Value of prompt outpatient heart-failure care is affirmed

It certainly makes sense that patients with chronic conditions who see their primary care doctor soon after a hospitalization for that illness do better than people who delay those follow up visits. In Monday’s Health & Science Section my colleague Marie McCullough reports on a study out of Duke University that found confirmed that finding for heart failure patients.

While the patients who promptly see their family doctor or cardiologist after being hospitalized for heart failure are less likely to be readmitted within a month. Sadly, the Duke researchers examining Medicare data found that most patients did not go back to their doctors in the week after discharge and one in five of those were readmitted within 30-days.
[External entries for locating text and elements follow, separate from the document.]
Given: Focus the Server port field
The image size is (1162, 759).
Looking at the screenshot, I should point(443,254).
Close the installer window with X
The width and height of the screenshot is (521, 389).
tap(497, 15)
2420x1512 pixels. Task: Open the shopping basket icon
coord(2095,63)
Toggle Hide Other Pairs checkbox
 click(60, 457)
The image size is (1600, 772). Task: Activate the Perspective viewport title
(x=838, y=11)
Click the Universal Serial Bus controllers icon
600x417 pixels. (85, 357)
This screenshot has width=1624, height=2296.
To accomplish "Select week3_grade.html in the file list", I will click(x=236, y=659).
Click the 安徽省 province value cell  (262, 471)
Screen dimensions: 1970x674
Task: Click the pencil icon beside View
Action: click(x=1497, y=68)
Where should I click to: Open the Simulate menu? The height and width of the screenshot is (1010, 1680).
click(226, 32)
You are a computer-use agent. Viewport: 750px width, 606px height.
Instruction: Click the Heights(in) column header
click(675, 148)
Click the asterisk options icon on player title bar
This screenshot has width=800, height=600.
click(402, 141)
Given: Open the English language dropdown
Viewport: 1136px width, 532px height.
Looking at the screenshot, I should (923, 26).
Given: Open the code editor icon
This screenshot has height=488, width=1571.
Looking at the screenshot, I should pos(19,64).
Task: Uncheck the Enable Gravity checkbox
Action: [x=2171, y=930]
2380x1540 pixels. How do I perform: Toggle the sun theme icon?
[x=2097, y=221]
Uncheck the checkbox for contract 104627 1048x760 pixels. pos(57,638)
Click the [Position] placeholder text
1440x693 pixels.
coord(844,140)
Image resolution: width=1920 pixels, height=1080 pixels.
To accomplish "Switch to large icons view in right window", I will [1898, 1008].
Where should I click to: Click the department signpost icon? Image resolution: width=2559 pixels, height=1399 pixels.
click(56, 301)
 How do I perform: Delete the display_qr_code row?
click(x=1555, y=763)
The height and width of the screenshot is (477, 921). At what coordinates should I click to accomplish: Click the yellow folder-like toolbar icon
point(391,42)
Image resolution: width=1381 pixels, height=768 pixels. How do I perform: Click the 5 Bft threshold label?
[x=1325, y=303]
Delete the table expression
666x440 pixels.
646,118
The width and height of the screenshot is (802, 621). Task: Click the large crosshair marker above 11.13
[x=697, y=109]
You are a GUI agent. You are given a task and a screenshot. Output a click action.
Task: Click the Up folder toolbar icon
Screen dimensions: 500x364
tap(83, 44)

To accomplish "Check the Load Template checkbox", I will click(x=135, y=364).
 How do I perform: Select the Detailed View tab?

So it seems a good idea to get to your doctor soon after a hospitalization for heart failure. Here’s a preview of the brief story:

A new study has found that heart-failure patients who see a doctor when they need to see a doctor fare better than those who don’t see a doctor.

OK, the study wasn’t quite that much of a no-brainer. Duke University researchers looked at Medicare records to assess rates of hospital admission and readmission for people with heart failure, who tend to be old and have multiple health problems.

Patients who followed up with a family doctor or cardiologist within a week of hospital discharge were less likely to wind up right back in the hospital within a month. Alas, most of the 30,000 patients didn’t get timely follow-up care, and 21 percent of them were readmitted within a month.

The finding highlights “a need for improvement in coordination of care from inpatient to outpatient settings,” says the study, published last week in the Journal of the American Medical Association.